You can absolutely accomplish this with a combination of Alamofire and SwiftyJSON. What I would recommend is a combination of several things to make this as easy as possible.

I think you have two approaches to fetching the JSON.

  1. Fetch the JSON data in-memory and use a cache policy
  2. Download the JSON data to disk directly to your local cache

Option 1

// Create a shared URL cache
let memoryCapacity = 500 * 1024 * 1024; // 500 MB
let diskCapacity = 500 * 1024 * 1024; // 500 MB
let cache = NSURLCache(memoryCapacity: memoryCapacity, diskCapacity: diskCapacity, diskPath: "shared_cache")

// Create a custom configuration
let configuration = NSURLSessionConfiguration.defaultSessionConfiguration()
var defaultHeaders = Alamofire.Manager.sharedInstance.session.configuration.HTTPAdditionalHeaders
configuration.HTTPAdditionalHeaders = defaultHeaders
configuration.requestCachePolicy = .UseProtocolCachePolicy // this is the default
configuration.URLCache = cache

// Create your own manager instance that uses your custom configuration
let manager = Alamofire.Manager(configuration: configuration)

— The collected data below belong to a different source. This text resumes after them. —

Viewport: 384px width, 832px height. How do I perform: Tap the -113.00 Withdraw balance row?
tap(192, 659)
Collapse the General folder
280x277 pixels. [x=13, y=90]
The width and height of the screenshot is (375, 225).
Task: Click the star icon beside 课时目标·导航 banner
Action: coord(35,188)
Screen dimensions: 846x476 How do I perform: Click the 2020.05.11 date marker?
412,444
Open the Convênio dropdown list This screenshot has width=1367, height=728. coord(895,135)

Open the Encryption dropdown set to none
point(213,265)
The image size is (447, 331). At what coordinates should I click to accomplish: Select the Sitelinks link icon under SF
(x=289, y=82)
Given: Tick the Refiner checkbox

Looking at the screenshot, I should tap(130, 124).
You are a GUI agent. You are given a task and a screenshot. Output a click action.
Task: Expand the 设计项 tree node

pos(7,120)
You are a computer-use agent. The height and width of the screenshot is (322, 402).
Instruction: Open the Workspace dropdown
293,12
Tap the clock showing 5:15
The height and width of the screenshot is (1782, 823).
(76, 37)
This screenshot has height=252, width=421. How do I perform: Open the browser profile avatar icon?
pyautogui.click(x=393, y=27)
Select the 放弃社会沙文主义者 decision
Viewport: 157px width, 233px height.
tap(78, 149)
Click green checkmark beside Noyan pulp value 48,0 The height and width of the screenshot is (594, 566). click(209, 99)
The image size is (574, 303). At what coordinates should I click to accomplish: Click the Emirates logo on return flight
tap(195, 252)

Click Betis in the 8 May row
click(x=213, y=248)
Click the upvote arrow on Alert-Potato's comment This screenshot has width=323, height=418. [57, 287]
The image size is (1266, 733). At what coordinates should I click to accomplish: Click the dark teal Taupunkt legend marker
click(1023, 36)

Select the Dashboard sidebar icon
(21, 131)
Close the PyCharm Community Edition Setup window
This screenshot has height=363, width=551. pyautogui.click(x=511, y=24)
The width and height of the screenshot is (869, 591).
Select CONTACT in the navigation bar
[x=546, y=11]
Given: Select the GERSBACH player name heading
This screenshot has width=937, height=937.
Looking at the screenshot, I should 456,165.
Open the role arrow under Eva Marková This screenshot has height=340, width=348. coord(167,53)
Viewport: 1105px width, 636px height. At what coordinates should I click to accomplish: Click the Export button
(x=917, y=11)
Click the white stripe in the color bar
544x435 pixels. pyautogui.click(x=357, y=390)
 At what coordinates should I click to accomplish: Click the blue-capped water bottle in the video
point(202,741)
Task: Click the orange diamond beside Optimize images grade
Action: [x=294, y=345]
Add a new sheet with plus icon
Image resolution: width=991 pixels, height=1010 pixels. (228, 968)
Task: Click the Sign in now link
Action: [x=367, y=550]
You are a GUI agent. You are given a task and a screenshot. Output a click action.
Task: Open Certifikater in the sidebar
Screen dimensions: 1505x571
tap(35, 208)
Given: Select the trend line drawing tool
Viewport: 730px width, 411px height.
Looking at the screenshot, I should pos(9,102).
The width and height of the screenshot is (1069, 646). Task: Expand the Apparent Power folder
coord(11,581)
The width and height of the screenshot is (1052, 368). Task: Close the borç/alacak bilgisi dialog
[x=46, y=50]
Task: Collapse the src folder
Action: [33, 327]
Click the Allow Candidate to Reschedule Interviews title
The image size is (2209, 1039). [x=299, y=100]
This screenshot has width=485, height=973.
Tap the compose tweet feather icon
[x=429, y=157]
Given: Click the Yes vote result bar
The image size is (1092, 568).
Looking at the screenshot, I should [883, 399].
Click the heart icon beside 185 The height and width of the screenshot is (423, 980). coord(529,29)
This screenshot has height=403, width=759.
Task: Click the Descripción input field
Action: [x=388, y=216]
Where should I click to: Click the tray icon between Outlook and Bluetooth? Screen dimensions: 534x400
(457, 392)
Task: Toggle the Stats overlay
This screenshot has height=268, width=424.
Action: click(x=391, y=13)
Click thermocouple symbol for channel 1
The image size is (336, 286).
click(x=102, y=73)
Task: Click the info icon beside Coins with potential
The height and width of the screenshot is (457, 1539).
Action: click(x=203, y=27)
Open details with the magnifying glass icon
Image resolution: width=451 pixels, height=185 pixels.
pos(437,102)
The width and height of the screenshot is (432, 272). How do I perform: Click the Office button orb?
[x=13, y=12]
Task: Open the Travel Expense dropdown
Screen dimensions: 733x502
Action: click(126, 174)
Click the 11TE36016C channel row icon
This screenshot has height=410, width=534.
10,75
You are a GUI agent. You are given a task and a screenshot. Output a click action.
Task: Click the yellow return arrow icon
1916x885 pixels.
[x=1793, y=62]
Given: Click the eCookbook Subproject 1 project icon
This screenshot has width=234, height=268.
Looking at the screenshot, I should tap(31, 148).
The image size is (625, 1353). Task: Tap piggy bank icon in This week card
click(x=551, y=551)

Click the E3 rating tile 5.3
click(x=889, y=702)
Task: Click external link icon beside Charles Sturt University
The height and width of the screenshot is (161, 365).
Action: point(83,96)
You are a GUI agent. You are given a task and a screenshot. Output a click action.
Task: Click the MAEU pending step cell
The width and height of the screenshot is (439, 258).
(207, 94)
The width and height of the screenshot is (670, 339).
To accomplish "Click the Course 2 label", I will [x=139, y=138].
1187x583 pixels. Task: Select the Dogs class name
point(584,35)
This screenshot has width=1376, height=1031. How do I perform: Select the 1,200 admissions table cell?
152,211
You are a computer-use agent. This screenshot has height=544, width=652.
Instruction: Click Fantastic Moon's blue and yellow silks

// Make your request with your custom manager that is caching your requests by default
manager.request(.GET, "http://httpbin.org/get", parameters: ["foo": "bar"], encoding: .URL)
       .response { (request, response, data, error) in
           println(request)
           println(response)
           println(error)

           // Now parse the data using SwiftyJSON
           // This will come from your custom cache if it is not expired,
           // and from the network if it is expired
       }

Option 2

let URL = NSURL(string: "/whereever/your/local/cache/lives")!

let downloadRequest = Alamofire.download(.GET, "http://httpbin.org/get") { (_, _) -> NSURL in
    return URL
}

downloadRequest.response { request, response, _, error in
    // Read data into memory from local cache file now in URL
}

Option 1 certainly leverages the largest amount of Apple supported caching. I think with what you're trying to do, you should be able to leverage the NSURLSessionConfiguration and a particular cache policy to accomplish what you're looking to do.

Option 2 will require a much larger amount of work, and will be a bit of a strange system if you leverage a cache policy that actually caches data on disk. Downloads would end up copying already cached data. Here's what the flow would be like if your request existed in your custom url cache.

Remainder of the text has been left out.